→ **What the exercise asks**
Please output the lines shown below exactly as they appear.

>>>

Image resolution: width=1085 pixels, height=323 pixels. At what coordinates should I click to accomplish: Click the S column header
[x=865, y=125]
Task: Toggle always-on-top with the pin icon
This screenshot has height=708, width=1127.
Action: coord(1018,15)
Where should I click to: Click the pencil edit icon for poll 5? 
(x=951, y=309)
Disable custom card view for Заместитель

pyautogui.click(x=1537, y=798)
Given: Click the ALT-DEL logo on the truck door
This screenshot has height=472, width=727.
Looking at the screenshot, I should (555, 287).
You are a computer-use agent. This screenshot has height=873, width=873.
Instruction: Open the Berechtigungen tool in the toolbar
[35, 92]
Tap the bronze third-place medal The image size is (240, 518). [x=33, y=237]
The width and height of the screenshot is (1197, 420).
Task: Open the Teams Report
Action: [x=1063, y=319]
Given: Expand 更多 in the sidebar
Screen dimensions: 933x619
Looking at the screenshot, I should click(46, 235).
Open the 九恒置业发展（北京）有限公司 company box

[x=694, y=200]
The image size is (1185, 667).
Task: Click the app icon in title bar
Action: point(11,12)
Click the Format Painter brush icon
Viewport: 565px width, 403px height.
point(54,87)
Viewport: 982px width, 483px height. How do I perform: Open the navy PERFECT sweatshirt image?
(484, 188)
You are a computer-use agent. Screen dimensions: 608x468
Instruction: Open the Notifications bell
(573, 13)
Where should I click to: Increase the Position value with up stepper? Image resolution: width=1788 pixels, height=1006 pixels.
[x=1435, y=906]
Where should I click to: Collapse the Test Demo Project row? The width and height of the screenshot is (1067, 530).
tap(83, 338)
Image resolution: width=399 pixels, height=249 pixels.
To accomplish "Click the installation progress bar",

<<<

→ **Written response**
Image resolution: width=1085 pixels, height=323 pixels. At what coordinates should I click to accomplish: Click the S column header
[x=865, y=125]
Task: Toggle always-on-top with the pin icon
This screenshot has height=708, width=1127.
Action: coord(1018,15)
Where should I click to: Click the pencil edit icon for poll 5? 
(x=951, y=309)
Disable custom card view for Заместитель

pyautogui.click(x=1537, y=798)
Given: Click the ALT-DEL logo on the truck door
This screenshot has height=472, width=727.
Looking at the screenshot, I should (555, 287).
You are a computer-use agent. This screenshot has height=873, width=873.
Instruction: Open the Berechtigungen tool in the toolbar
[35, 92]
Tap the bronze third-place medal The image size is (240, 518). [x=33, y=237]
The width and height of the screenshot is (1197, 420).
Task: Open the Teams Report
Action: [x=1063, y=319]
Given: Expand 更多 in the sidebar
Screen dimensions: 933x619
Looking at the screenshot, I should click(46, 235).
Open the 九恒置业发展（北京）有限公司 company box

[x=694, y=200]
The image size is (1185, 667).
Task: Click the app icon in title bar
Action: point(11,12)
Click the Format Painter brush icon
Viewport: 565px width, 403px height.
point(54,87)
Viewport: 982px width, 483px height. How do I perform: Open the navy PERFECT sweatshirt image?
(484, 188)
You are a computer-use agent. Screen dimensions: 608x468
Instruction: Open the Notifications bell
(573, 13)
Where should I click to: Increase the Position value with up stepper? Image resolution: width=1788 pixels, height=1006 pixels.
[x=1435, y=906]
Where should I click to: Collapse the Test Demo Project row? The width and height of the screenshot is (1067, 530).
tap(83, 338)
Image resolution: width=399 pixels, height=249 pixels.
To accomplish "Click the installation progress bar",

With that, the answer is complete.